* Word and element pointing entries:
<<<<

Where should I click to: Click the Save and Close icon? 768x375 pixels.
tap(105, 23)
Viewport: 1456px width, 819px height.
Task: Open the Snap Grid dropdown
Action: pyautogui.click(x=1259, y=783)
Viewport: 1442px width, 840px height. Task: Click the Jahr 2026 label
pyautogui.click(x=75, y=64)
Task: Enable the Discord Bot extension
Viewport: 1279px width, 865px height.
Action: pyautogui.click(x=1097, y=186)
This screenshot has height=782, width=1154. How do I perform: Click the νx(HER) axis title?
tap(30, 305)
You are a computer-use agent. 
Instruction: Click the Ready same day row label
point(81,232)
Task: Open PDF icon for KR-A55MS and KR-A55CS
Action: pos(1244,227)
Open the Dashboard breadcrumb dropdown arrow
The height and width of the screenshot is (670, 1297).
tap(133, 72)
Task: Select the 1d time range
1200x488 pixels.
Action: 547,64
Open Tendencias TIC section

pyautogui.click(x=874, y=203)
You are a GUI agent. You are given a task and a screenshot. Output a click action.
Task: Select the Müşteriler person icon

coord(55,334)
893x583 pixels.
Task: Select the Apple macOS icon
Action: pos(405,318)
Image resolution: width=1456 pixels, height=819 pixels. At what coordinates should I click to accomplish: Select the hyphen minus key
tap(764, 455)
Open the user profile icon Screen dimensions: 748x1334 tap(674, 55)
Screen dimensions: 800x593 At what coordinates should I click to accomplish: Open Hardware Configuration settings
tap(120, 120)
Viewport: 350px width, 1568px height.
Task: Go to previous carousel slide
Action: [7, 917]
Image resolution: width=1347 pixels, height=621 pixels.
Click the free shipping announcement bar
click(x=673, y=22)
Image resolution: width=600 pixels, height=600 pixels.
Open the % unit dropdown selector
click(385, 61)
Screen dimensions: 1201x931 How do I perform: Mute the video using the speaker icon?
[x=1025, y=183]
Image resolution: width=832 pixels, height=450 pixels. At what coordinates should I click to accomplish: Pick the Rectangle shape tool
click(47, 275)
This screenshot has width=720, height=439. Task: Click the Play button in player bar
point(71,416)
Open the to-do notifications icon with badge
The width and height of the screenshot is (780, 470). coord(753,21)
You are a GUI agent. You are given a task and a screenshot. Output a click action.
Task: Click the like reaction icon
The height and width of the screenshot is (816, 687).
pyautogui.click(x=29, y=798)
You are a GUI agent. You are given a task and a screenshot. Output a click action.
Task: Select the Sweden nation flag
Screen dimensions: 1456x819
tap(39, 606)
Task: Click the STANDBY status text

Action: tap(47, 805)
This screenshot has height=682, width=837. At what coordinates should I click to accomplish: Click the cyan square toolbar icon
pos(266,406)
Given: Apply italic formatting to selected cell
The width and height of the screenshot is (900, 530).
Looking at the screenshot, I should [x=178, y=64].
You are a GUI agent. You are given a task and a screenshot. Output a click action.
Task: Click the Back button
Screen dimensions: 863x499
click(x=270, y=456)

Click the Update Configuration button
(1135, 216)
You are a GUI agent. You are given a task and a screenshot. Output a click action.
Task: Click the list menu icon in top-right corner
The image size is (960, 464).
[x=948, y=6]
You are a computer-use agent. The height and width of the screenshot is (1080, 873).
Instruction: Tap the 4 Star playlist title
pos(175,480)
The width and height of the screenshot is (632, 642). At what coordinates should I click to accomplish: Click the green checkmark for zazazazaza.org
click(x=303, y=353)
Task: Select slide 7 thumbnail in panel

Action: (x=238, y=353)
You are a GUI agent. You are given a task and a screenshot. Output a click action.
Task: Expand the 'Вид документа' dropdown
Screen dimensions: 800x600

>>>>

* TASK PROMPT: Retype every line of the listing above, changing nothing.

* RESPONSE:
Where should I click to: Click the Save and Close icon? 768x375 pixels.
tap(105, 23)
Viewport: 1456px width, 819px height.
Task: Open the Snap Grid dropdown
Action: pyautogui.click(x=1259, y=783)
Viewport: 1442px width, 840px height. Task: Click the Jahr 2026 label
pyautogui.click(x=75, y=64)
Task: Enable the Discord Bot extension
Viewport: 1279px width, 865px height.
Action: pyautogui.click(x=1097, y=186)
This screenshot has height=782, width=1154. How do I perform: Click the νx(HER) axis title?
tap(30, 305)
You are a computer-use agent. 
Instruction: Click the Ready same day row label
point(81,232)
Task: Open PDF icon for KR-A55MS and KR-A55CS
Action: pos(1244,227)
Open the Dashboard breadcrumb dropdown arrow
The height and width of the screenshot is (670, 1297).
tap(133, 72)
Task: Select the 1d time range
1200x488 pixels.
Action: 547,64
Open Tendencias TIC section

pyautogui.click(x=874, y=203)
You are a GUI agent. You are given a task and a screenshot. Output a click action.
Task: Select the Müşteriler person icon

coord(55,334)
893x583 pixels.
Task: Select the Apple macOS icon
Action: pos(405,318)
Image resolution: width=1456 pixels, height=819 pixels. At what coordinates should I click to accomplish: Select the hyphen minus key
tap(764, 455)
Open the user profile icon Screen dimensions: 748x1334 tap(674, 55)
Screen dimensions: 800x593 At what coordinates should I click to accomplish: Open Hardware Configuration settings
tap(120, 120)
Viewport: 350px width, 1568px height.
Task: Go to previous carousel slide
Action: [7, 917]
Image resolution: width=1347 pixels, height=621 pixels.
Click the free shipping announcement bar
click(x=673, y=22)
Image resolution: width=600 pixels, height=600 pixels.
Open the % unit dropdown selector
click(385, 61)
Screen dimensions: 1201x931 How do I perform: Mute the video using the speaker icon?
[x=1025, y=183]
Image resolution: width=832 pixels, height=450 pixels. At what coordinates should I click to accomplish: Pick the Rectangle shape tool
click(47, 275)
This screenshot has width=720, height=439. Task: Click the Play button in player bar
point(71,416)
Open the to-do notifications icon with badge
The width and height of the screenshot is (780, 470). coord(753,21)
You are a GUI agent. You are given a task and a screenshot. Output a click action.
Task: Click the like reaction icon
The height and width of the screenshot is (816, 687).
pyautogui.click(x=29, y=798)
You are a GUI agent. You are given a task and a screenshot. Output a click action.
Task: Select the Sweden nation flag
Screen dimensions: 1456x819
tap(39, 606)
Task: Click the STANDBY status text

Action: tap(47, 805)
This screenshot has height=682, width=837. At what coordinates should I click to accomplish: Click the cyan square toolbar icon
pos(266,406)
Given: Apply italic formatting to selected cell
The width and height of the screenshot is (900, 530).
Looking at the screenshot, I should [x=178, y=64].
You are a GUI agent. You are given a task and a screenshot. Output a click action.
Task: Click the Back button
Screen dimensions: 863x499
click(x=270, y=456)

Click the Update Configuration button
(1135, 216)
You are a GUI agent. You are given a task and a screenshot. Output a click action.
Task: Click the list menu icon in top-right corner
The image size is (960, 464).
[x=948, y=6]
You are a computer-use agent. The height and width of the screenshot is (1080, 873).
Instruction: Tap the 4 Star playlist title
pos(175,480)
The width and height of the screenshot is (632, 642). At what coordinates should I click to accomplish: Click the green checkmark for zazazazaza.org
click(x=303, y=353)
Task: Select slide 7 thumbnail in panel

Action: (x=238, y=353)
You are a GUI agent. You are given a task and a screenshot. Output a click action.
Task: Expand the 'Вид документа' dropdown
Screen dimensions: 800x600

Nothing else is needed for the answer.